I have been eyeing this recipe since it was featured on Annie's Eats on September 6th. However, seeing as I was then in Scotland, and without my dear pumpkin, I had to wait.
I hate waiting.
Especially for pumpkin.
I have been away from Scotland for to weeks today, and I miss them all terribly already. I love being around family, but I'm kinda going through reverse culture shock.
It's weird here. I'll get used to it.
I made these late one night, while attempting to fight jet lag and not go to bed too early. It was the first thing I baked in my kitchen.
And they'll never even see it coming.
But that plan took a backseat, seeing as I was curious to find out if these lil' guys were as scrumptious baked up.
Share. Soak it all in. Love life a little.
Pumpkin Spice Latte Cupcakes
Makes: about 2 dozen cupcakes
2 2/3 cups all-purpose flour
3 tbsp. very finely ground coffee beans
2 tsp. baking soda
2 tsp. baking powder
1 tsp. ground cinnamon
1/8 tsp. grated nutmeg
1/8 tsp. ground cloves
1 tsp. salt
1 (15 oz.) can pumpkin puree
1 cup sugar
1 cup brown sugar
1 cup canola or vegetable oil
4 large eggs
½ cup coffee or espresso, for brushing
2¼ cups heavy cream, chilled
¼ cup confectioners’ sugar
To make the cupcakes, preheat the oven to 350°F. Line cupcake pans with paper liners. In a medium bowl, combine the flour, espresso powder, baking soda, baking powder, cinnamon, nutmeg, cloves and salt. Stir together and set aside. In the bowl of an electric mixer, blend together the pumpkin, granulated sugar, brown sugar and oil. Add the eggs one at a time, beating well after each addition.
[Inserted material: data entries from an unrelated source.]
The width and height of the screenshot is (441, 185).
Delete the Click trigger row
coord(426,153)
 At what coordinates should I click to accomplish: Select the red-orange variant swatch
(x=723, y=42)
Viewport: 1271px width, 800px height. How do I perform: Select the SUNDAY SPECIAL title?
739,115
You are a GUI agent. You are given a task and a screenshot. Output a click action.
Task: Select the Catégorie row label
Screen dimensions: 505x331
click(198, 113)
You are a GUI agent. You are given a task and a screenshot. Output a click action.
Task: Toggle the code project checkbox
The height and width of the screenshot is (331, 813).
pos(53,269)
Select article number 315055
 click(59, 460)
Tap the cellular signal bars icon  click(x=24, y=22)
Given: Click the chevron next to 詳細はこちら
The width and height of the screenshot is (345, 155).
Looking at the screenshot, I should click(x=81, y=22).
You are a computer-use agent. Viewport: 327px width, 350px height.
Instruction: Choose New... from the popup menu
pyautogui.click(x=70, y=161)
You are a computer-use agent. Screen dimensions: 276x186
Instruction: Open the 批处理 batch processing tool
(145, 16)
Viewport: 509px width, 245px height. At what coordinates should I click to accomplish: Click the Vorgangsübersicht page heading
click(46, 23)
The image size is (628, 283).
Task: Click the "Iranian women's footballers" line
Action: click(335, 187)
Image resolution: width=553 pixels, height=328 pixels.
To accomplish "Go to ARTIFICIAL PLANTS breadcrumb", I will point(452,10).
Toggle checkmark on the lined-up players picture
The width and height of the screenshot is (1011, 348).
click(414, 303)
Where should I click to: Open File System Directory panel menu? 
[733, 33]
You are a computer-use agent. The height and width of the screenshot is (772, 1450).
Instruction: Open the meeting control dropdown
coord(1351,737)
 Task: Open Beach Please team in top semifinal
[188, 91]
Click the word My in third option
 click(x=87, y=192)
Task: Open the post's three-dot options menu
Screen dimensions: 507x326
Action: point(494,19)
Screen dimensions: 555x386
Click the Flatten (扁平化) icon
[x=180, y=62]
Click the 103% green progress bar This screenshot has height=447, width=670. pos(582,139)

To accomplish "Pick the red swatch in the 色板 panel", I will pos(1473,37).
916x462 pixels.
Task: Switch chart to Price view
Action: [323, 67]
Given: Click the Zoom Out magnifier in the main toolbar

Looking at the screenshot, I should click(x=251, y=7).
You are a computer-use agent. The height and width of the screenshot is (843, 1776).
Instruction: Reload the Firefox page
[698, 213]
With the mixture on low speed, add the flour mixture in two additions, mixing just until incorporated.
Fill the cupcake liners about three-quarters full. Bake until the cupcakes are golden and a toothpick inserted into the center comes out clean, 18-20 minutes. Transfer the pans to a wire rack and let cool for 10 minutes, then remove the cupcakes from the pans. While the cupcakes are still warm, brush them two or three times with the coffee or espresso, allowing the first coat to soak in before repeating. Let cool completely.
To make the frosting, place the heavy cream in the bowl of an electric mixer fitted with the whisk attachment. Whip on medium-low speed at first, gradually increasing to high speed. Blend in the confectioners’ sugar gradually. Whip until stiff peaks form, being careful not to over-beat. Use a pastry bag fitted with a decorative tip to frost the cooled cupcakes. Sprinkle with ground cinnamon. Store in an airtight container and refrigerate.